--- start of Document text ---
Amidst the bewildering array of infotainment choices brought to us by modern technology, podcasting really shines these days as an artform that both accommodates busy schedules and provides ample scope for creativity. You can listen to a podcast while you’re running errands or washing the dishes or resting your eyes from being on the computer all day. And you get to pick and choose what worlds to explore.

One delightful option is Crybabies, an imaginative notion for an interview show dreamed up by actress Sarah Thyre and New Yorker staff writer Susan Orlean. The latter, based in Columbia County, has been on our cultural radar rather a lot of late. You may know her originally as the author of The Orchid Thief, but most recently she’s been stumping for her highly praised latest work, The Library Book, which focuses on an inquiry into a catastrophic fire of suspicious origin that devastated the Los Angeles Public Library in 1986, then muses in depth on the role of libraries and librarians in our lives.

Susan Thyre (photo by Mindy Tucker)

The premise of Crybabies is that most people have certain things that reliably make them cry, and that some of those triggers are surprising, and that what people have to say about why that happens for them can be most interesting and relatable. Thyre and Orlean particularly like to invite interviewees who are known for being funny, and plenty of big-name comedy people have responded to their call.
--- end of Document text ---
--- start of Stored data ---
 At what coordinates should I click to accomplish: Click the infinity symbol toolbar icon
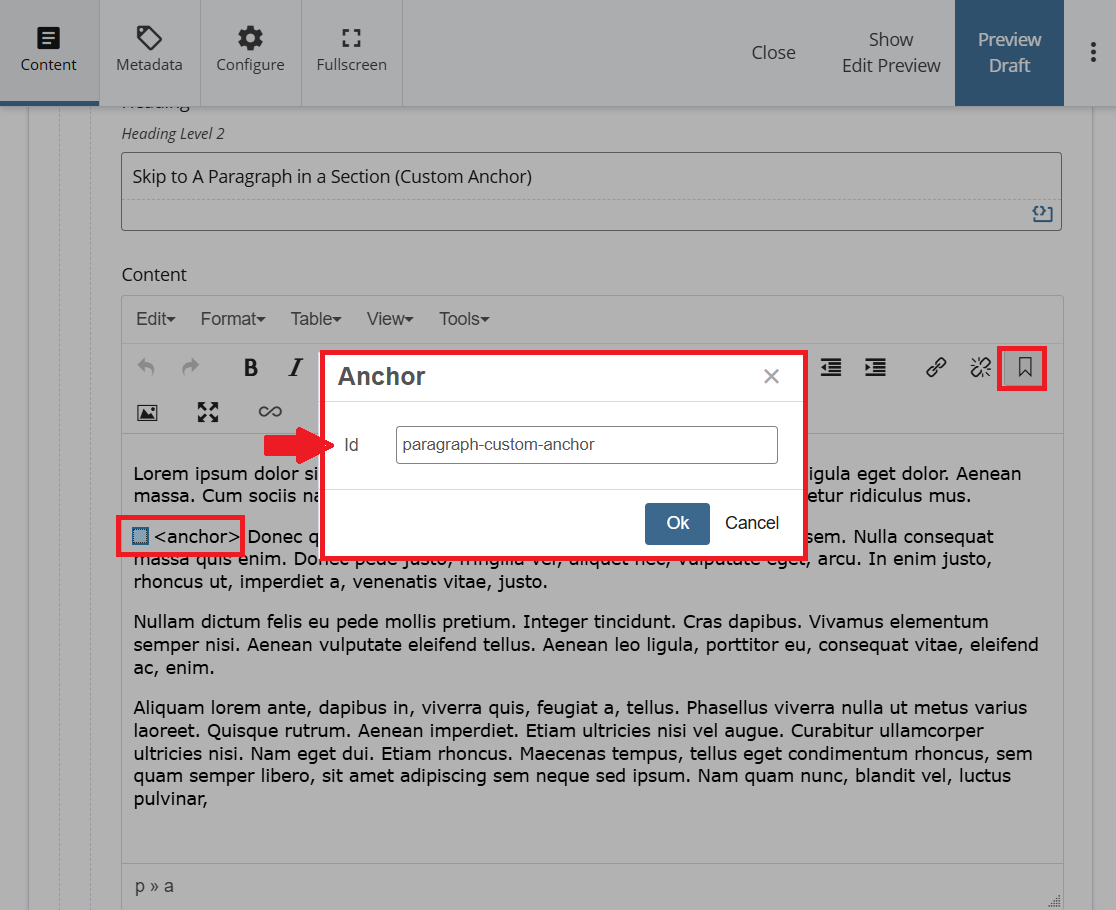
--- end of Stored data ---
▶ _What to work on_:
A – In the article about the Crybabies podcast, what 1986 event does The Library Book investigate?
B – Continue the article about the Crybabies podcast from the point where it stops.

▶ _Response list_:
A – A catastrophic fire of suspicious origin that devastated the Los Angeles Public Library.

B –
Sometimes the hosts as well as the guests end up weeping on-air – even when the tear-inducing event shared is something as silly as a TV commercial. (The 1960s Kodak ad about a daughter growing up to the tune of “Turn Around” definitely did it for me, and odds are good that you’ve got one such embarrassing memory as well.) Movies are especially powerful wellsprings of cathartic tears. “If you can make it through the opening montage of Up without crying, you’re probably a psychopath,” Orlean told The Guardian in 2015.

Despite an announcement nearly a year ago that the series was in its final season, Crybabies seems to be enjoying a new lease on life in the form of a recording tour. Orlean and Thyre will visit the Fisher Center at Bard this Saturday, March 2 at 7:30 p.m. to tape an episode onstage. Their guests this time will include comic/actor/director/writer/critic/fellow podcaster Michael Ian Black, best-known for Wet Hot American Summer; comedy writer/performer and New Yorker regular Karen Chee; and Gary Shteyngart, an obvious choice for this show as the author of Super Sad True Love Story.

Ticket prices start at $25; to order, call (845) 758-7900 or visit http://fishercenter.bard.edu. And don’t forget to stock up on tissues.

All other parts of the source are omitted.